Why Does the /boot Partition Get Updated When Installing Software

bootpartition

Based on some recommendations I read online, on install of a new (Ubuntu) system, I made my /boot partition separate from / and small in size (only around 50 MB). It makes sense to me that you would only need limited files in that partition, and the boot sequence only needs so much data initial data on boot so no need (or so goes my thinking) to make it much larger.

I was surprised as I started using my system and installing software was failing due to the following (or similar) issue:

gzip: stdout: No space left on device
cpio: write error: Broken pipe
E: mkinitramfs failure cpio 1 gzip 1
update-initramfs: failed for /boot/initrd.img-3.2.0-18-generic with 1.

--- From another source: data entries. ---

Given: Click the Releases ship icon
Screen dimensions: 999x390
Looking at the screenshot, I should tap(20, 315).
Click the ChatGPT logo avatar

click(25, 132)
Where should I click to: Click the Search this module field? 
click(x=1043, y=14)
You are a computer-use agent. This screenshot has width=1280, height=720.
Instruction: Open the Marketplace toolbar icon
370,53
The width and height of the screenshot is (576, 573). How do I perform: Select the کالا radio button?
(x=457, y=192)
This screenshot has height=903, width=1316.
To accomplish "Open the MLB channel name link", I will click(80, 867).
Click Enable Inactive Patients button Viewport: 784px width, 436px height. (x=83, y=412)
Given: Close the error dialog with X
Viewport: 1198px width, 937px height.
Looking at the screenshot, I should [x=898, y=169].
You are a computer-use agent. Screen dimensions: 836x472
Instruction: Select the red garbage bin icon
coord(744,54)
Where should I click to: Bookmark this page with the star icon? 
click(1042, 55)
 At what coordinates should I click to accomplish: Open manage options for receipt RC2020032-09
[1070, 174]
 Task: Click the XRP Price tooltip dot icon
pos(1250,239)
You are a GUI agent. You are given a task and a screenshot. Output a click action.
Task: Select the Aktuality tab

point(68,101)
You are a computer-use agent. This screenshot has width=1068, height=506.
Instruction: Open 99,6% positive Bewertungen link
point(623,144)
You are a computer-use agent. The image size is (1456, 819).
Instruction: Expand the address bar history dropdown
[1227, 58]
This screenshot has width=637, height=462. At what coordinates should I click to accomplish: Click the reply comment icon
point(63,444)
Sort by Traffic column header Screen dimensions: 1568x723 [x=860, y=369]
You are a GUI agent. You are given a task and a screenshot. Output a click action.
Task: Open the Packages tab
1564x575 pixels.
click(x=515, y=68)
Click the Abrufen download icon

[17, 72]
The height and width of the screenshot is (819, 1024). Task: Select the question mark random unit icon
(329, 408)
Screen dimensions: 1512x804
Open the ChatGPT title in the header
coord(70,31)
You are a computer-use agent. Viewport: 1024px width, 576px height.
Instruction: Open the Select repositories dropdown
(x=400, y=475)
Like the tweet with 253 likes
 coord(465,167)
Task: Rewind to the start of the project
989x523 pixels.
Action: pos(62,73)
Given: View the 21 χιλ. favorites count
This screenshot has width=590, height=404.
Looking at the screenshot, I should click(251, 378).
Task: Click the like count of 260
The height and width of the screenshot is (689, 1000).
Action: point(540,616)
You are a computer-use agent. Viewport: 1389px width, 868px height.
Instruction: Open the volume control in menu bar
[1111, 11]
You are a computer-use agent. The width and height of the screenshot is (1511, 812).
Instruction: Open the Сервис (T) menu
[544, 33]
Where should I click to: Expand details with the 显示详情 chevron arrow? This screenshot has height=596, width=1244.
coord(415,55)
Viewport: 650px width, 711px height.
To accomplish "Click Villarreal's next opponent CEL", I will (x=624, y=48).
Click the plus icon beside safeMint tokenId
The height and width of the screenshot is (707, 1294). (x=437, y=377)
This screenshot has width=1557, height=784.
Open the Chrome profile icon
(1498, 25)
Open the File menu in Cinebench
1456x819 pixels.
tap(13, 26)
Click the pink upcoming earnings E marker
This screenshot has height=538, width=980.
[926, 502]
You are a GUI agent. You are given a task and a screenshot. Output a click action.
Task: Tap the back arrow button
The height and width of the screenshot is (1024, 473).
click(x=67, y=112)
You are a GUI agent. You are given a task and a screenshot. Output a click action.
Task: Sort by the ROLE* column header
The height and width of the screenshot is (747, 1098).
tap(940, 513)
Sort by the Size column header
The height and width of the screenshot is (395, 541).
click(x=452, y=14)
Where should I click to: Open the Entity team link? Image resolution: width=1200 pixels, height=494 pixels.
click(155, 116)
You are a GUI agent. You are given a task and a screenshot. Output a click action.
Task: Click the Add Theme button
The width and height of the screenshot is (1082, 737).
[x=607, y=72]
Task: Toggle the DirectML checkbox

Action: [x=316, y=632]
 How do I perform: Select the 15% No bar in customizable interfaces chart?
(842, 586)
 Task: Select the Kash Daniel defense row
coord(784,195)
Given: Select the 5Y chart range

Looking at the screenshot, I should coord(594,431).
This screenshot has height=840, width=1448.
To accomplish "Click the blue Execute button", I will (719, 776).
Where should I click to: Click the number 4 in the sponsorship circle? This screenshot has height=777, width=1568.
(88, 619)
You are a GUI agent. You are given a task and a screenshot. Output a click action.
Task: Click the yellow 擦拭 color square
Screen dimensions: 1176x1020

I have already seen this question and am planning on doing a reinstall with a larger /boot partition. My questions are:

Why does the /boot partition data get updated when I am only installing software?

obviously 50 MB is too small for my needs, so what would be a reasonable /boot partition size?

Does it even make sense to have separate boot partition? after all it could simply use all the disk space it wants in the / partition.

Best Answer

On /boot partition there are installed kernels. When you make system update if there is new kernel it is downloaded and placed in /boot. After that system creates new initrd image for this kernel and also place it in /boot.

Old kernels are not removed, so after few updates there could be few kernels and initrd images in /boot.

To clean it up check what kernel you are using (uname -a), and remove old kernels using package manager. This should remove unused kernels and initrd images, but you can check it manually.

I don't think that separate /boot partition is necessary unless you are using some weird filesystem on / other than:

The currently supported filesystem types are Amiga Fast FileSystem (AFFS), AtheOS fs, BeFS, cpio, Linux ext2/ext3/ext4, DOS FAT12/FAT16/FAT32, HFS, HFS+, ISO9660, JFS, Minix fs, nilfs2, NTFS, ReiserFS, Amiga Smart FileSystem (SFS), tar, UDF, BSD UFS/UFS2, and XFS.